There is of course a criticism that at times their passing can be tedious, an end in itself, which often strips an element of fun out of their game. This, though, is a matter of aesthetics. Perhaps their style isn’t as thrillingly gorgeous as the Ajax and the Netherlands teams of the early 1970s, but as Simon Barnes once remarked of complaints against Pete Sampras being too boring, if you find excellence tedious, then sport is not what you should look towards.
Guardiola has ensured that the Cruyff philosophy remains the basis for Barcelona’s play, but by getting his team to relentlessly press the opposition in all areas of the pitch, he has augmented the model even further. As Sir Alex Ferguson said: "Guardiola has created a different philosophy for Barcelona. I think the Cruyff era laid the foundation for the width they used in their game and using the full size of the pitch.
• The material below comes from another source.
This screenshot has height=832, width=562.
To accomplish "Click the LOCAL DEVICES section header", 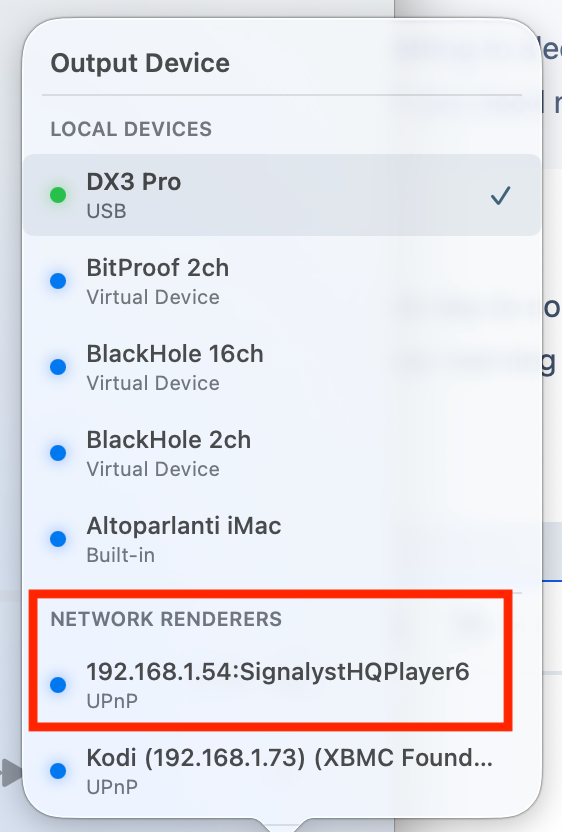I will tap(131, 129).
If you look at their midfield players over the last 20 years, they have all been small. What has changed is the pressing and the areas in which they press the ball. That is what Guardiola has brought to the team.
The beauty in Barcelona’s play, ironically for a team that plays with such elegance, lies in their discipline, exemplified best by Xavi. He presses the opposition hard, and when he is given the ball, he almost never loses it – evident from the fact that he converted 124 out of the 136 passes he attempted in the Final, more than the entire Manchester United midfield put together. The laboured accusation that Xavi only passes the ball sideways and a lack of directness means that it is easy to boast of such statistics falls like a leaf at the peak of autumn.
A glimpse at the opening goal scored by Pedro in the Final is enough to convince one of Xavi’s supreme talents. It was an education in practical passing. He sauntered near the edge of the United box, waiting for players to flit around in front of him, until the perfect opportunity presented itself. And when Pedro darted outwards, even as the drifting Messi took Evra inwards with him, Xavi played the ball diagonally to Pedro, with the weight on the pass and its direction immaculate. As Cruyff says, the simple ball is what is very often the most elegant solution. Arriving at that simple ball, though, takes genius and Xavi belongs to a rare species that possesses that special gift.
It is a testament also to Guardiola’s talents that he has ensured that his team’s standards never dip. They of course possess the sheer unexplainable brilliance of Messi, who can win games on his own. But it is as a collective unit that they are most impressive. Guardiola has constructed a work of art that is no doubt based on conceptions of space theorized by Cruyff, but by imparting his own contributions in terms of pressing and an ability to defend in numbers, he has made an imprint that transcends all boundaries of greatness. For instance, in Dani Alves, Barcelona have a marauding right back, who is crucial to their attacking plans. But when Alves attacks, Sergio Busquets unfailingly sits deep to cover for the space that can open up behind the fullback. This is but an example to display their adherence to all aspects of the game. Every player in the side is attuned to the team’s methods – pass and move and look for space.
Perhaps, Guardiola’s work in moulding a team of such mesmeric brilliance is like that of Antoni Guadi, the great Catalan architect, who adhered to tradition even while creating the most modern of structures. Guardiola may not go on to create an impregnable empire, but his side has already done enough to go down in the annals of history as one of the greatest of all time.